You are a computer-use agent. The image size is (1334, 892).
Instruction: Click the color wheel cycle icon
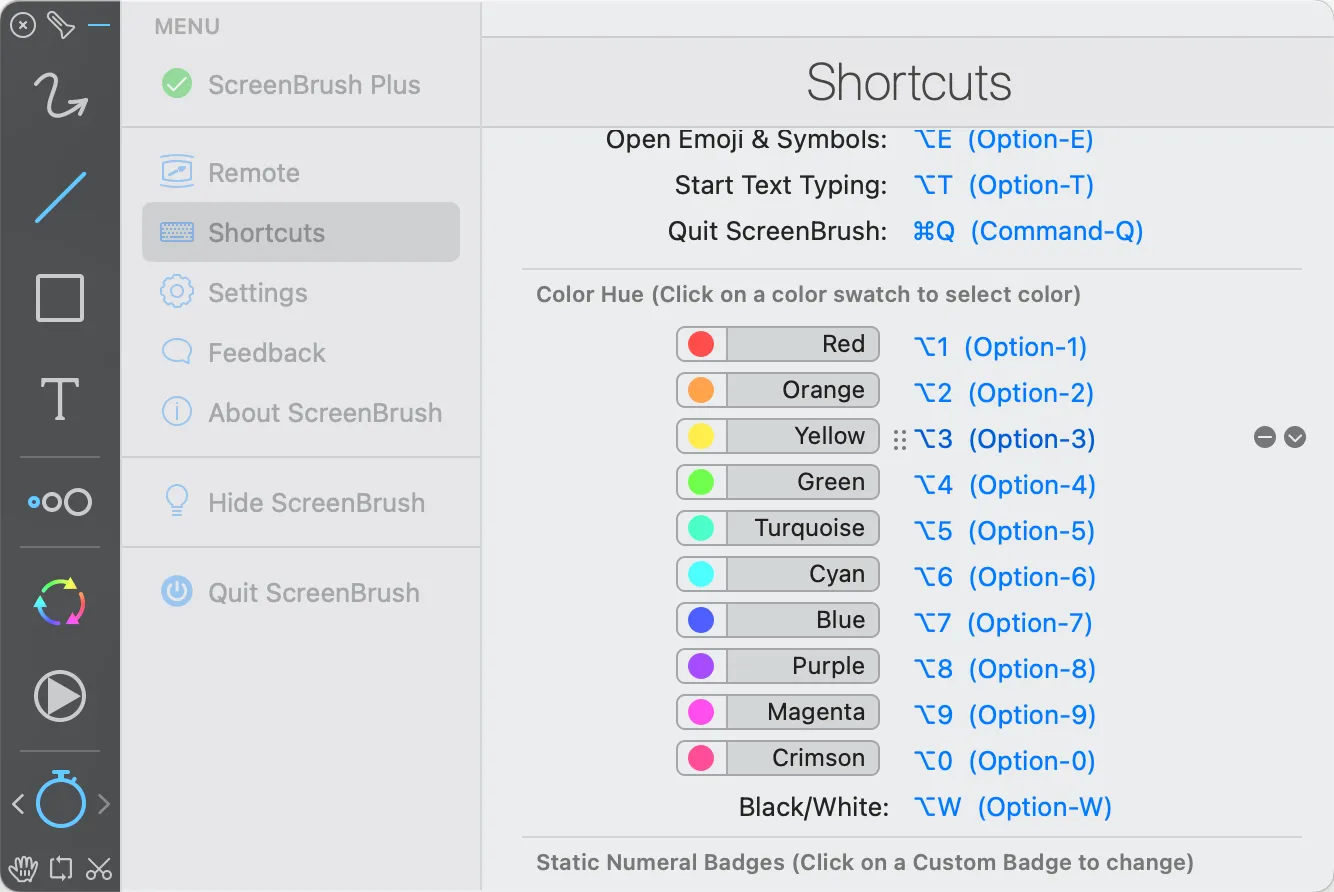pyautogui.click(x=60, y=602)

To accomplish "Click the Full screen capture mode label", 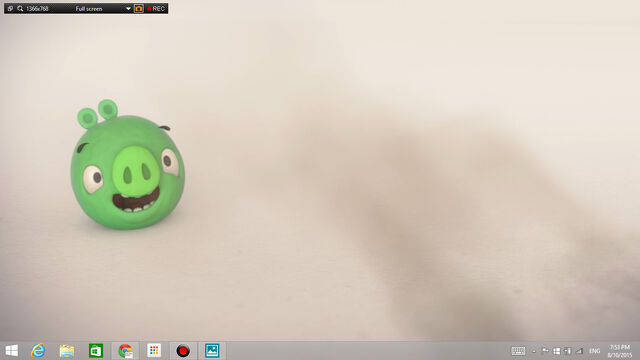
---
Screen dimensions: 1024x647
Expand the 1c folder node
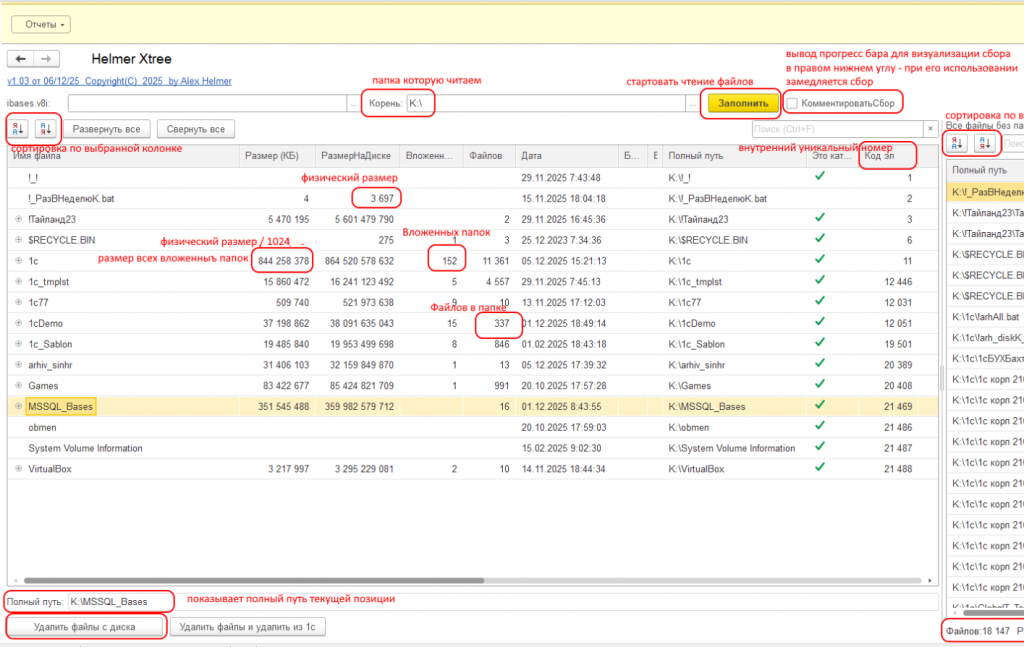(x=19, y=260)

### What the exercise asks
Print everything from the line with "You are a computer-use" down to the line with "the Full screen" in the entries above, both lines included and nothing more, without the pictures.

### Finished exercise
You are a computer-use agent. The image size is (1334, 892).
Instruction: Click the color wheel cycle icon
pyautogui.click(x=60, y=602)

To accomplish "Click the Full screen capture mode label", 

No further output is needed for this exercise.